Las acusaciones formuladas por autoridades de Estados Unidos contra el gobernador de Sinaloa, Rubén Rocha Moya, por presuntos vínculos con el Cártel de Sinaloa, generaron un choque entre legisladores de oposición y representantes de Morena en la Cámara de Diputados.
Diputados de partidos opositores solicitaron que el mandatario estatal se separe del cargo para facilitar las investigaciones correspondientes. Señalaron que el caso debe abordarse con congruencia y transparencia, ante la gravedad de los señalamientos.
El diputado federal del PAN, Federico Döring Casar, sostuvo que existe una percepción de impunidad para funcionarios vinculados con Morena y criticó la postura del gobierno federal frente a posibles acciones legales derivadas de estas acusaciones.
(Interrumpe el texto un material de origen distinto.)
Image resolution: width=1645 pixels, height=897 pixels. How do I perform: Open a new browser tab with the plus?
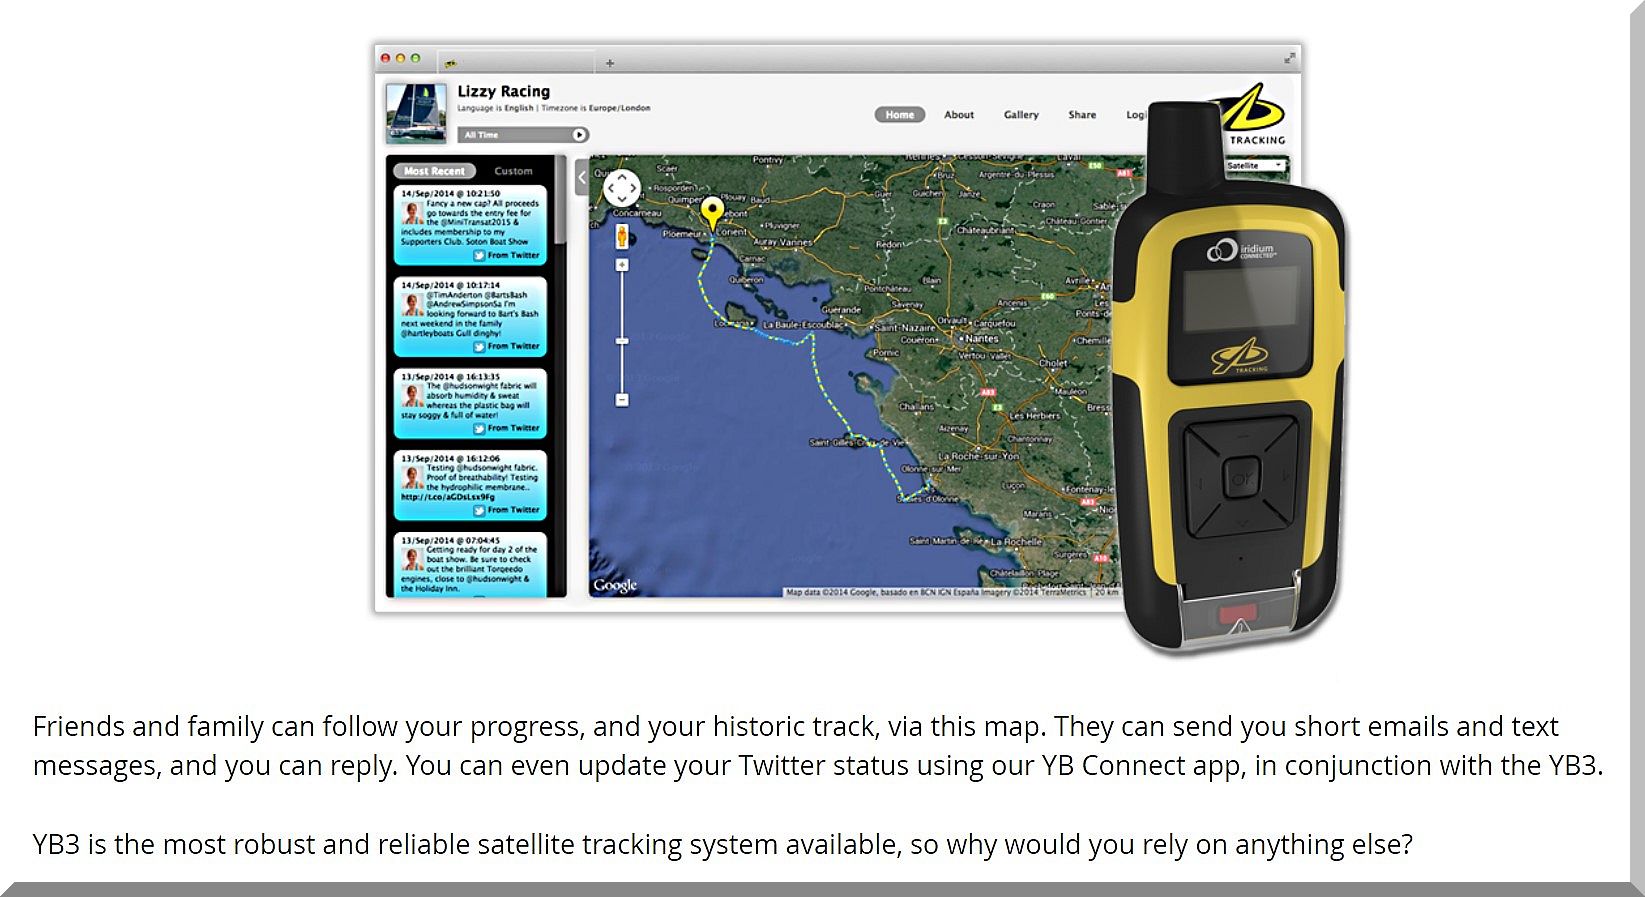(609, 63)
Por su parte, legisladores de Morena rechazaron los señalamientos y defendieron que no existen pruebas concluyentes contra el gobernador. Además, acusaron a la oposición de politizar el tema con fines partidistas.
El debate se da en un contexto de tensión política, en el que también se han señalado diferencias sobre la postura del gobierno encabezado por la presidenta Claudia Sheinbaum frente a investigaciones internacionales y su posible impacto en la política interna.